Puede resultar difícil conseguir que los niños sigan una dieta equilibrada. Los horarios pueden ser muy ajetreados, los presupuestos pueden ser ajustados y sus hijos dicen que solo quieren salchichas para cenar. Otra vez.
Pero con planificación y apoyo, todas las familias pueden lograr desarrollar hábitos alimenticios saludables.
La nutricionista comunitaria Lily Doher, de United Way for Southeastern Michigan, ayuda a los padres. Convertir a los niños exigentes con la comida de hoy en los responsables de tomar decisiones saludables del mañana. Una forma de hacerlo es a través de nuestro programa FEAST — Alimentación, alimentación aY triunfar juntos. El año pasado, conectamos a 168 padres y cuidadores con este programa, creando hábitos saludables que durarán toda la vida.

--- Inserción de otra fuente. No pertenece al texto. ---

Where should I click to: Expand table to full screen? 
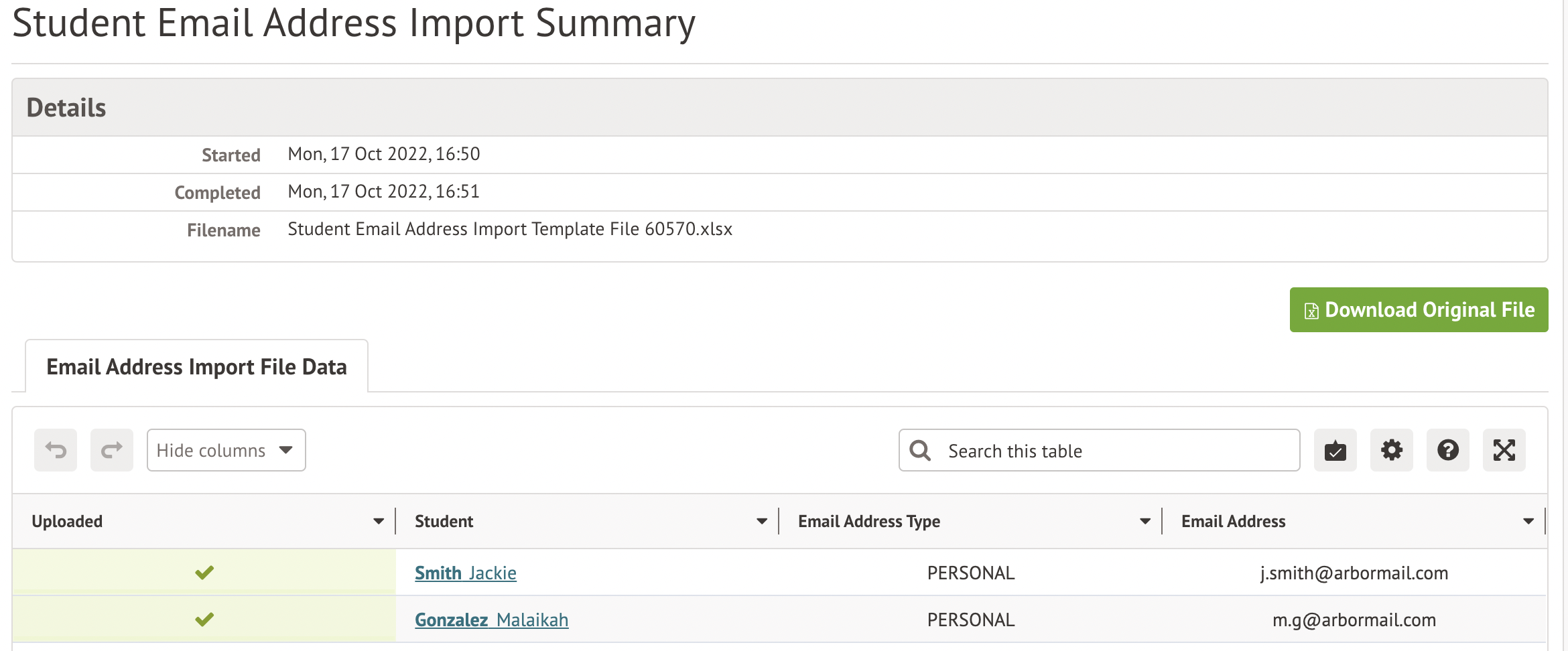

También colaboramos con socios de toda la zona metropolitana de Detroit para mejorar los estándares nutricionales y la actividad física en sus Sitios para comer en verano de Meet Up and Eat Up. El verano pasado, como rGracias a las subvenciones y la asistencia técnica de United Way, 13 346 niños más comieron comidas gratuitas del programa Meet Up and Eat Up.
Los padres también pueden trabajar para crear hábitos saludables en casa. Doher comparte algunos consejos fáciles para empezar.

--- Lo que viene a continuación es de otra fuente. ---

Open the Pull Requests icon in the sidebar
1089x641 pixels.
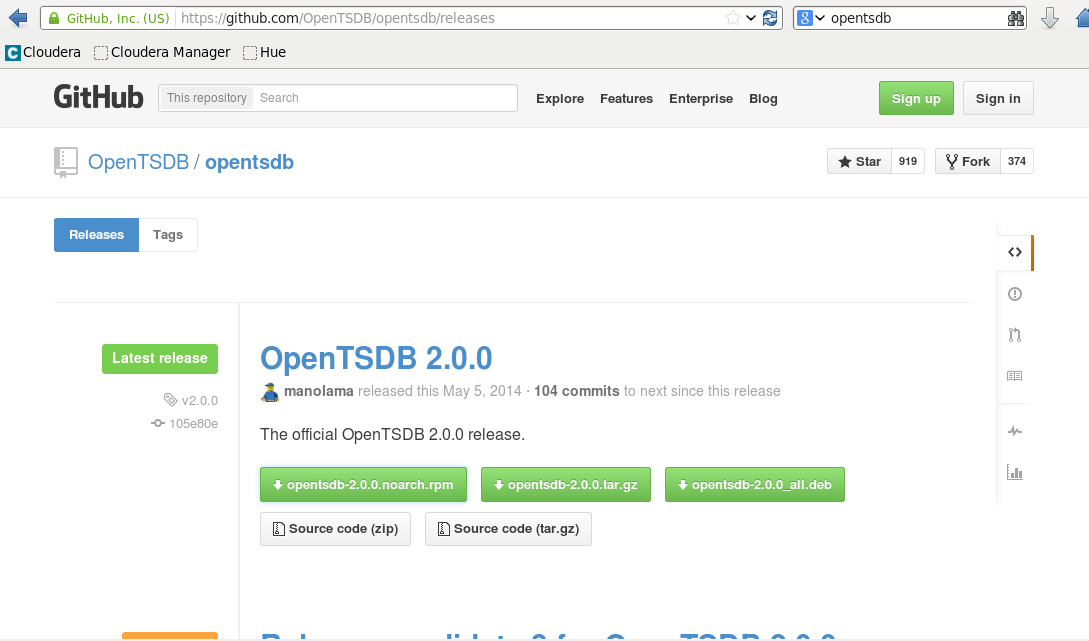(x=1014, y=335)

Crear un ambiente positivo a la hora de comer
¿Sabía usted que los niños Asociar los sabores de los alimentos con el contexto en el que se consumen.Por eso es tan importante que la hora de comer sea una experiencia positiva para los niños.
“Si los niños tienen una mala experiencia con la comida, asociarán la hora de comer con sentimientos negativos”, explica Doher.

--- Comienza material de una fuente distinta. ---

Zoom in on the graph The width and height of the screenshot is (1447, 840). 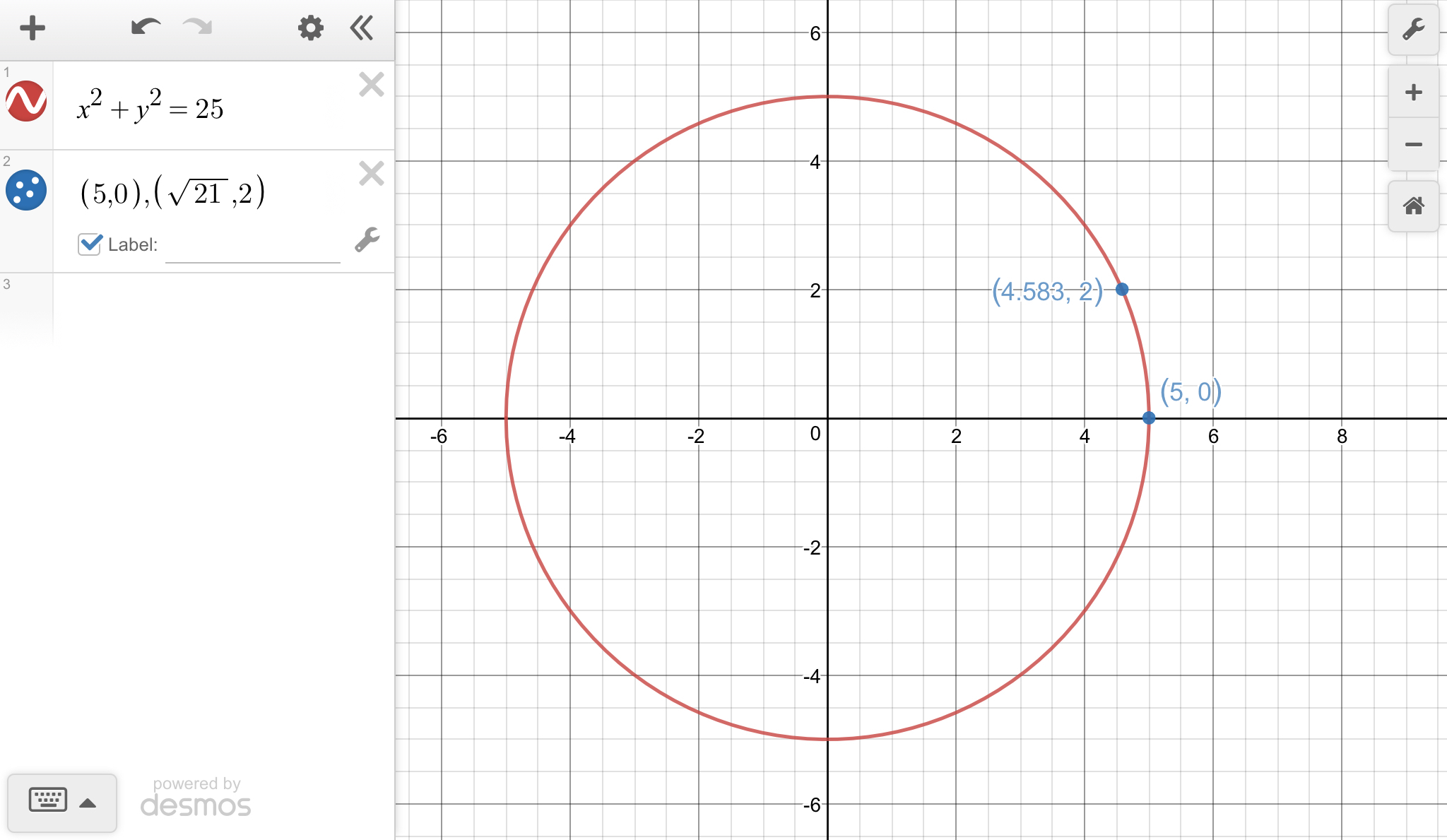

Puede que su hijo necesite hasta 10 intentos antes de comer un alimento nuevo. Por lo tanto, ofrézcales opciones y descríbales los alimentos, pero no los obliguen a comer nada. Traten de evitar hacer comentarios sobre qué alimentos deben comer o cuánto comen.
¡Pruebe estas recetas de chefs locales!
Involucren a los niños en el proceso de la comida.
Cocinar puede ser una actividad para todas las edades. Los niños pueden ayudar a organizar, medir los ingredientes y limpiar. Cocinar ayuda a los niños a aprender habilidades como el trabajo en equipo, la comunicación y seguir instrucciones.
El Departamento de Agricultura de los Estados Unidos ofrece una lista de cómo los niños de tan solo 2 años pueden empezar a ayudar a la hora de comer.
Exploren juntos la gastronomía
Aprender sobre los alimentos abre a los niños a la experiencia de probar nuevos alimentos. Esto puede ser tan sencillo como elegir una nueva fruta o verdura en el supermercado. Cuando haga buen tiempo, piense en crear un huerto familiar o incluso en plantar unas pocas hierbas aromáticas. Los niños estarán más dispuestos a probar nuevas verduras si han ayudado a cultivarlas.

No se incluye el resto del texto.